- Nelleva Nelleva
- Coordinates: 30°27′17″N 96°11′11″W﻿ / ﻿30.45472°N 96.18639°W
- Country: United States
- State: Texas
- County: Brazos
- Elevation: 269 ft (82 m)
- Time zone: UTC-6 (Central (CST))
- • Summer (DST): UTC-5 (CDT)
- Area code: 979
- GNIS feature ID: 1380240

= Nelleva, Texas =

Nelleva is an unincorporated community in Brazos County, in the U.S. state of Texas. According to the Handbook of Texas, no population estimates were available for the community in 2000. It is located within the Bryan-College Station metropolitan area.

==History==
The community was founded at the start of the 20th century as a flag stop on the International-Great Northern Railroad. There was a church, a school, and several houses in 1940, of which only the homes remained in 1980. The community continued to be listed on state highway maps in 1992.

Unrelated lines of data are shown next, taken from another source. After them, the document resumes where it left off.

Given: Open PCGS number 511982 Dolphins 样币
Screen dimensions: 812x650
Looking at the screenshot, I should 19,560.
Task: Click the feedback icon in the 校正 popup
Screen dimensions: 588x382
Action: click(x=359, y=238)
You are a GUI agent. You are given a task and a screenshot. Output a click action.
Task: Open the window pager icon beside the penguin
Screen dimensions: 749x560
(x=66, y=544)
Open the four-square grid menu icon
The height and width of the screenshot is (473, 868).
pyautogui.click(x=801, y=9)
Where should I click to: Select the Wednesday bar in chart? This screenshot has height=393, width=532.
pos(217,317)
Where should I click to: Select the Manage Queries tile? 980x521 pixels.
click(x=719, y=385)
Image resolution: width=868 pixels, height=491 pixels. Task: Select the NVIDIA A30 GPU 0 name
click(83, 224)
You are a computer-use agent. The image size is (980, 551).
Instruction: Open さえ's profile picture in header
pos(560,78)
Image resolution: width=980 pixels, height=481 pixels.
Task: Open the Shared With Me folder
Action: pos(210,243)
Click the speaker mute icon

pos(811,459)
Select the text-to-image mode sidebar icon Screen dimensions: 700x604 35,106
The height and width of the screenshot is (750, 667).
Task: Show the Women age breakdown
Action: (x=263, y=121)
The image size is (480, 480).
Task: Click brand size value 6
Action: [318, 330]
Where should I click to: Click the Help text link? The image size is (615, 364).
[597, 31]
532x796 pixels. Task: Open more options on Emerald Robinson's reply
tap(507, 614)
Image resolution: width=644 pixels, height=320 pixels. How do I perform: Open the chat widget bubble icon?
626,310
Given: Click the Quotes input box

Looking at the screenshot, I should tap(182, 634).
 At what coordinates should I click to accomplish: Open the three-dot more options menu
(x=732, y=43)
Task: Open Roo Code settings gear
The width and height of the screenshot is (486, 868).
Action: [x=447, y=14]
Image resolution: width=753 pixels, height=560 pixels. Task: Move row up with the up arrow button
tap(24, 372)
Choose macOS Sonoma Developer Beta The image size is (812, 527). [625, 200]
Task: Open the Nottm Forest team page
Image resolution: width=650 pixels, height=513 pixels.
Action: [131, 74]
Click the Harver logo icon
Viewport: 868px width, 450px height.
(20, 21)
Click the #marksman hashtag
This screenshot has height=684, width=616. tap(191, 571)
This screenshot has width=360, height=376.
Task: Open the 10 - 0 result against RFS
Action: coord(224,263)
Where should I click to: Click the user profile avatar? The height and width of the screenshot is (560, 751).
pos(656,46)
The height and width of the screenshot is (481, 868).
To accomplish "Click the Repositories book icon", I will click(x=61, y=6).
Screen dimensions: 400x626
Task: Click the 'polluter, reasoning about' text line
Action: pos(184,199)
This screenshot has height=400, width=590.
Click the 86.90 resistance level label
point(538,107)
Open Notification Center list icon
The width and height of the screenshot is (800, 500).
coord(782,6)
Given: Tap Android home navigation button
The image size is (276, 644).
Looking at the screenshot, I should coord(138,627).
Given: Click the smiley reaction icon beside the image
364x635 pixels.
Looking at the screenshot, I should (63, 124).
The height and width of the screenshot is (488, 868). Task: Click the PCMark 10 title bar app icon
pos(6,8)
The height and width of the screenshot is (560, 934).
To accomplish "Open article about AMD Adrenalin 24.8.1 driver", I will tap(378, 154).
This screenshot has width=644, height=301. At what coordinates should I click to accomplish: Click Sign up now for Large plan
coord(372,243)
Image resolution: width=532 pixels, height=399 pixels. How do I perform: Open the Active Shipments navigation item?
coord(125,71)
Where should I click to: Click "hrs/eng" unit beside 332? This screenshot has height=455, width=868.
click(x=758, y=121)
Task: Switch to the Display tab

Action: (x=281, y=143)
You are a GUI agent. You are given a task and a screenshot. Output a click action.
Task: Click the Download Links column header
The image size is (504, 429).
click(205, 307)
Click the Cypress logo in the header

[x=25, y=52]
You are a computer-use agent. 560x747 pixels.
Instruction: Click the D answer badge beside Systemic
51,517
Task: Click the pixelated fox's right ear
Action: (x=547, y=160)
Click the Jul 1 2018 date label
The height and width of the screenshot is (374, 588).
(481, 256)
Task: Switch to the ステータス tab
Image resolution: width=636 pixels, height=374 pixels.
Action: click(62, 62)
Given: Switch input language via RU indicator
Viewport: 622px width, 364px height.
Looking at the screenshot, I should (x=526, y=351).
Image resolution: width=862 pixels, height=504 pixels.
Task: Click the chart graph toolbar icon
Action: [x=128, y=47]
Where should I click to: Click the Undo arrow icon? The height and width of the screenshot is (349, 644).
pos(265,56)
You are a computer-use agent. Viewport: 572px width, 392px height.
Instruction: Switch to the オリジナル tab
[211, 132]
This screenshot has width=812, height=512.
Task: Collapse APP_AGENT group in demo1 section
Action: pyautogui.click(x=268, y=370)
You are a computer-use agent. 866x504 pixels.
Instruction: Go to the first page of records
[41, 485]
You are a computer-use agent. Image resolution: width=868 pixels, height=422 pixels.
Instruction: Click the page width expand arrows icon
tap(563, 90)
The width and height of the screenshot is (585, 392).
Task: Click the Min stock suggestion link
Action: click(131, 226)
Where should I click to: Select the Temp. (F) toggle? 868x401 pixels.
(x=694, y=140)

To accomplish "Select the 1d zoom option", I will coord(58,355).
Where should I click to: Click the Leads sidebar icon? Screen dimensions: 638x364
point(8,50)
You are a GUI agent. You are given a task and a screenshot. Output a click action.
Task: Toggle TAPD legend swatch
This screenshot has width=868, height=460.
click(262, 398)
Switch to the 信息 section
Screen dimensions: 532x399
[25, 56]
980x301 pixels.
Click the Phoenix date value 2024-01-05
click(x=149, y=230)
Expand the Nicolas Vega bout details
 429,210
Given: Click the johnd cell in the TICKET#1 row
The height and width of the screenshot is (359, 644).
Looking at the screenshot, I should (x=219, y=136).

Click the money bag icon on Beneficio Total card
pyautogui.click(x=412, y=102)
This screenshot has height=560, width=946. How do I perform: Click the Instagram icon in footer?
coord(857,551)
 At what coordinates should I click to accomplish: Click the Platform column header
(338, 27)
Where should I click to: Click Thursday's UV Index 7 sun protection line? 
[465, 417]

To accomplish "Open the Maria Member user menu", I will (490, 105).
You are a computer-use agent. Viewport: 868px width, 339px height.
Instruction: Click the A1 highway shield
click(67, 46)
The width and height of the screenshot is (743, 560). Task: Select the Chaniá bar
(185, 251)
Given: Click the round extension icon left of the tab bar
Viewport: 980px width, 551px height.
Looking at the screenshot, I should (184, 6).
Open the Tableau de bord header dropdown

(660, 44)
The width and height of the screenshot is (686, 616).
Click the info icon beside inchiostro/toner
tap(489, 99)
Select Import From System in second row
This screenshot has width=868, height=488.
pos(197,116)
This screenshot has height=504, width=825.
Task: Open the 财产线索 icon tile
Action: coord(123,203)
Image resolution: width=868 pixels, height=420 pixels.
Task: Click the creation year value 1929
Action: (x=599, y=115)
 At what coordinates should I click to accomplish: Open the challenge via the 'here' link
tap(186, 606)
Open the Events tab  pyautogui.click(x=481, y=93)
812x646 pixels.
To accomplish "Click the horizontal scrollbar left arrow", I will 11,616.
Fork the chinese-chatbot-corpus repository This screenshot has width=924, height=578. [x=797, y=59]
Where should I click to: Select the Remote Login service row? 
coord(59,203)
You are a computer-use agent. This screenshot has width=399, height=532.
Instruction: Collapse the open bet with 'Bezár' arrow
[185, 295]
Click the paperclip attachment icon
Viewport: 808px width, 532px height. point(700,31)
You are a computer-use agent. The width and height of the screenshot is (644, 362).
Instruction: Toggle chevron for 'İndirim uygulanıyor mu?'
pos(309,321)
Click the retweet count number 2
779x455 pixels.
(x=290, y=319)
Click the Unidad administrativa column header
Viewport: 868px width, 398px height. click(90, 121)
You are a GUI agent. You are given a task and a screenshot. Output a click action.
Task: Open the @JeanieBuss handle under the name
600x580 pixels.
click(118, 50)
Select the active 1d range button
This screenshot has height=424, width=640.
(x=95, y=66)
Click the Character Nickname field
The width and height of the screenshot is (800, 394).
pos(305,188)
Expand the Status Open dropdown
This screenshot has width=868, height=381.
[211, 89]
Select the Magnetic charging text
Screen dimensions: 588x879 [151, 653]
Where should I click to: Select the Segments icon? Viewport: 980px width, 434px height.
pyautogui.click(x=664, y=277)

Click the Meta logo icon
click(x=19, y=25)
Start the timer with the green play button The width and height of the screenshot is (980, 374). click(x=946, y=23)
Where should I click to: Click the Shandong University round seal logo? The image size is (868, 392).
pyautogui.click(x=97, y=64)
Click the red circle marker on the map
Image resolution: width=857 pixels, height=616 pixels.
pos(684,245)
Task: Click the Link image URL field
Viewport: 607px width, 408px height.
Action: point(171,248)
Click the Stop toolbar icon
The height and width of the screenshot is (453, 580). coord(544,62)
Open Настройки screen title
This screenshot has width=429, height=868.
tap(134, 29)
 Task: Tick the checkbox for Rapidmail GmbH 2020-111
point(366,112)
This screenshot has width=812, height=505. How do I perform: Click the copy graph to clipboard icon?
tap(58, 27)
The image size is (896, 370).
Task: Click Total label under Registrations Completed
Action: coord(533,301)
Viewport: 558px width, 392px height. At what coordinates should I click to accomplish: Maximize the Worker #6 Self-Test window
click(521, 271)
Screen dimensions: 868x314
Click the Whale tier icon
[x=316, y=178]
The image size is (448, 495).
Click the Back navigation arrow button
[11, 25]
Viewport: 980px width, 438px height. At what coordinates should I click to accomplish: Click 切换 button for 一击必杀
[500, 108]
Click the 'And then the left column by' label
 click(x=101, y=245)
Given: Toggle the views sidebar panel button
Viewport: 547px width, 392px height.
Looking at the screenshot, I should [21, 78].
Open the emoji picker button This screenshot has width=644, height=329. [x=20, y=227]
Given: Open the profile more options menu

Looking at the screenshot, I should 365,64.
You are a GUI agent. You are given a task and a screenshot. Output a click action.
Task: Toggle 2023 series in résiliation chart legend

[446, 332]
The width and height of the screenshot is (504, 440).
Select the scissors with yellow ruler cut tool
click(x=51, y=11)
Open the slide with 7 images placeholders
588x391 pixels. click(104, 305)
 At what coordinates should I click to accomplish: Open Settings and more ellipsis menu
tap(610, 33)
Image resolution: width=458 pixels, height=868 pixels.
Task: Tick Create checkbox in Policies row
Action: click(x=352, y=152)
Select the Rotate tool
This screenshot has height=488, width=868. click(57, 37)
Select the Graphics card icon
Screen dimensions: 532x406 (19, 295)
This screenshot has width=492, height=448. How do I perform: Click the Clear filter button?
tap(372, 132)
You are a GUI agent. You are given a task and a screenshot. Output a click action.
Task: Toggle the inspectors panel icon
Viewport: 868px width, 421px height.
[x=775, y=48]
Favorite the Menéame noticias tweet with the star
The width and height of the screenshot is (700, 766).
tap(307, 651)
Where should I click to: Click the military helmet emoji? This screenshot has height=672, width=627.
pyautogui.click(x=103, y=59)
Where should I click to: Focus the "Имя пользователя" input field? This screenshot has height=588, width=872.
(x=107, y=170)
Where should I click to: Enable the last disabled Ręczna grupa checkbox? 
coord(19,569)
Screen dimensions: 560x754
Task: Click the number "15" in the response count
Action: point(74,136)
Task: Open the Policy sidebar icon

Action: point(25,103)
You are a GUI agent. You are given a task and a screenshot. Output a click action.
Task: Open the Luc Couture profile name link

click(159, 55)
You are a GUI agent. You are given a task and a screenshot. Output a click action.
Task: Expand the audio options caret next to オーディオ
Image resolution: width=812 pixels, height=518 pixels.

The Mexia-Nelleva Cutoff was built to shorten the distance between it and Mexia in 1905.

==Geography==
Nelleva is located at the intersection of Farm to Market Road 2154 and a county road on the Southern Pacific Railroad, 22 mi southeast of Bryan.

==Education==
Nelleva had its own school in 1940 and joined the Navasota Independent School District in the 1960s.